The phase-out process will be carried out in different phases, starting with removing plastic from the packaging of all its new products by 2025


Ikea store in Kuopio. (Credit: Tiia Monto/Wikipedia.)

Sweden-based home furniture retailer IKEA has announced that it will eliminate plastic from its consumer packaging solutions by 2028.

The company will carry out the phase-out process in different phases, starting with removing plastic from the packaging of all its new products by 2025.

With its latest decision, IKEA aims to develop packaging solutions sourced from renewable and recycled materials, to reduce plastic waste and pollution.

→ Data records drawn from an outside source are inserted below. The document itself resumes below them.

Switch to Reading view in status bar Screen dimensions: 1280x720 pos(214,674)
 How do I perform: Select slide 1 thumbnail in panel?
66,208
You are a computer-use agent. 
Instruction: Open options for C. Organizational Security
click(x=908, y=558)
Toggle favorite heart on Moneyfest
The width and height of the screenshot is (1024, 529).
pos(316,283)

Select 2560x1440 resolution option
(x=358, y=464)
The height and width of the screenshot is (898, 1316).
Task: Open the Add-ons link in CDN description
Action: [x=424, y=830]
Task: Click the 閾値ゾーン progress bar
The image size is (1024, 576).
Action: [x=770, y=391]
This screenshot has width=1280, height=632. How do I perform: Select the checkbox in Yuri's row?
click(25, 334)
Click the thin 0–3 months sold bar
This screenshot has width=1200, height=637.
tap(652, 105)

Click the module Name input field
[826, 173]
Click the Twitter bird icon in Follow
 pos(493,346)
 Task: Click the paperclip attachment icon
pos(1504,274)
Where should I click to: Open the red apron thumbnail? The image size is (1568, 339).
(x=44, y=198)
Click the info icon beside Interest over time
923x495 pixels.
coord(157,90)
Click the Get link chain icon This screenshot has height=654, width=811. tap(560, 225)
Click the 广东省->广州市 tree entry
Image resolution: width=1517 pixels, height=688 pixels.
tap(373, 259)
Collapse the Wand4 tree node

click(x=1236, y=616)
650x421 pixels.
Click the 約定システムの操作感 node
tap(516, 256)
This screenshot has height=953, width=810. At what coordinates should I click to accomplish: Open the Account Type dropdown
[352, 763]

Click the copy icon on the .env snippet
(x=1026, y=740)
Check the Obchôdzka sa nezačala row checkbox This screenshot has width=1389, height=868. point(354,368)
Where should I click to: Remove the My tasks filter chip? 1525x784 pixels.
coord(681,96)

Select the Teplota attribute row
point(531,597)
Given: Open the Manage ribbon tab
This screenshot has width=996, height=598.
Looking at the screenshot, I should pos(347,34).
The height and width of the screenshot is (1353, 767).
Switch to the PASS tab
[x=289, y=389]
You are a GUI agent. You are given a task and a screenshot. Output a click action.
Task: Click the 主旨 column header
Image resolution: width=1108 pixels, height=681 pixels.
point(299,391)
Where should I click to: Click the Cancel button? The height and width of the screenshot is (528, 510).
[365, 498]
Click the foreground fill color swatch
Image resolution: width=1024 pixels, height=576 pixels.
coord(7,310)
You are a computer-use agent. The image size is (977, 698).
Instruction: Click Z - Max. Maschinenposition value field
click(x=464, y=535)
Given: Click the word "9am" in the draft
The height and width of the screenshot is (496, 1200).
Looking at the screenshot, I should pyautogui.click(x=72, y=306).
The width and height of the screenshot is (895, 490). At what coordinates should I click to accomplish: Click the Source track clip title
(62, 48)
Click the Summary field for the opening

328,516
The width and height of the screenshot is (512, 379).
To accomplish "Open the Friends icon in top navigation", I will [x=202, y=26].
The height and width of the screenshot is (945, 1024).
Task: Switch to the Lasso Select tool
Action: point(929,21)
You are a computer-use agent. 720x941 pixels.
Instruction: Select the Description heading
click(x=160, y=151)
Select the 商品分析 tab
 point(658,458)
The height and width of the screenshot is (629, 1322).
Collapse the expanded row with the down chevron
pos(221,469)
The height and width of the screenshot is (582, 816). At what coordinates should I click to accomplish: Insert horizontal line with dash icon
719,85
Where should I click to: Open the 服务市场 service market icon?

IKEA Sweden packaging development leader Maja Kjellberg said: “Ingenuity is part of the IKEA heritage, and packaging is by no means an exception in that regard.

“Shifting away from plastic in our consumer packaging solutions will doubtlessly be a challenging task in the coming years.

“With this movement, we aim to spur packaging innovation and use our size and reach to have a positive impact on the wider industry beyond our supply chain.”

Currently, IKEA consumes around 920,000 tonnes of packaging material per annum, which costs more than €1bn.

The retailer aims to eliminate plastics from consumer packaging solutions by developing packaging solutions using renewable and recycled materials.

IKEA said that it has already started reducing the amount of plastic used in its packaging solutions, and less than 10% of its total packaging material volume contains plastics.

Also, the company may continue using plastic packaging in some parts of its food range where it is needed to secure quality and food safety standards beyond 2028.

IKEA Sweden packaging and identification manager Erik Olsen said: “Phasing out plastic in consumer packaging is the next big step on our journey to make packaging solutions more sustainable and support the overall commitment to reduce plastic pollution and develop packaging from renewable and recycled materials.

“The shift will happen progressively over the coming years, and mainly be focusing on paper as it is both recyclable, renewable, and widely recycled across the world.”